**Instructions for the task**
Below are records to repeat exactly; do not include any pictures.

[Dataset records]
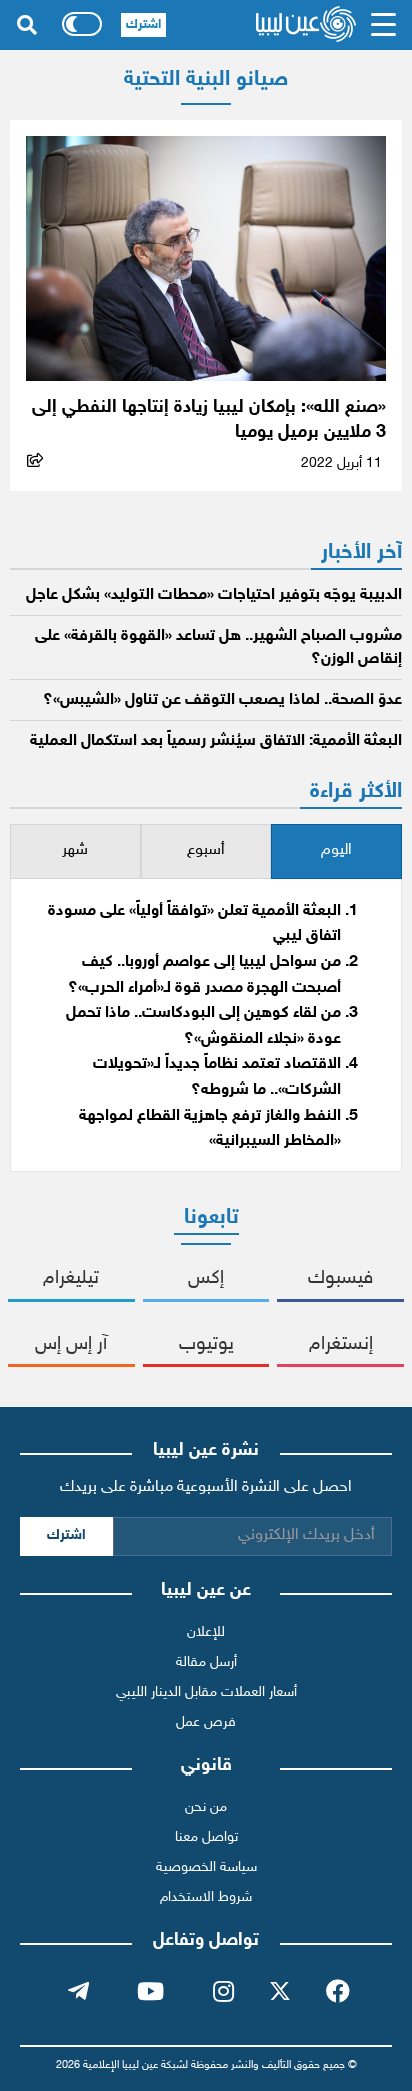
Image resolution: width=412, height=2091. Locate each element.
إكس (206, 1278)
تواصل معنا (206, 1837)
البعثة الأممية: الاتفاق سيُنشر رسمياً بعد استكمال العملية (216, 741)
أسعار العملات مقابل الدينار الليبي (206, 1692)
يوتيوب (206, 1344)
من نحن (206, 1807)
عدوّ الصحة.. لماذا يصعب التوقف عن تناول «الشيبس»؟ (222, 700)
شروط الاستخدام (206, 1897)
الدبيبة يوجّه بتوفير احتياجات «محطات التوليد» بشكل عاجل (214, 595)
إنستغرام (341, 1344)
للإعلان (206, 1632)
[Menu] (384, 25)
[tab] (336, 851)
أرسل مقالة (206, 1662)
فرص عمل (206, 1722)
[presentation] (336, 851)
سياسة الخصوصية (206, 1867)
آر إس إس (71, 1344)
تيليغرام (71, 1278)
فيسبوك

**Completed exercise**
Image resolution: width=412, height=2091. Locate each element.
إكس (206, 1278)
تواصل معنا (206, 1837)
البعثة الأممية: الاتفاق سيُنشر رسمياً بعد استكمال العملية (216, 741)
أسعار العملات مقابل الدينار الليبي (206, 1692)
يوتيوب (206, 1344)
من نحن (206, 1807)
عدوّ الصحة.. لماذا يصعب التوقف عن تناول «الشيبس»؟ (222, 700)
شروط الاستخدام (206, 1897)
الدبيبة يوجّه بتوفير احتياجات «محطات التوليد» بشكل عاجل (214, 595)
إنستغرام (341, 1344)
للإعلان (206, 1632)
[Menu] (384, 25)
[tab] (336, 851)
أرسل مقالة (206, 1662)
فرص عمل (206, 1722)
[presentation] (336, 851)
سياسة الخصوصية (206, 1867)
آر إس إس (71, 1344)
تيليغرام (71, 1278)
فيسبوك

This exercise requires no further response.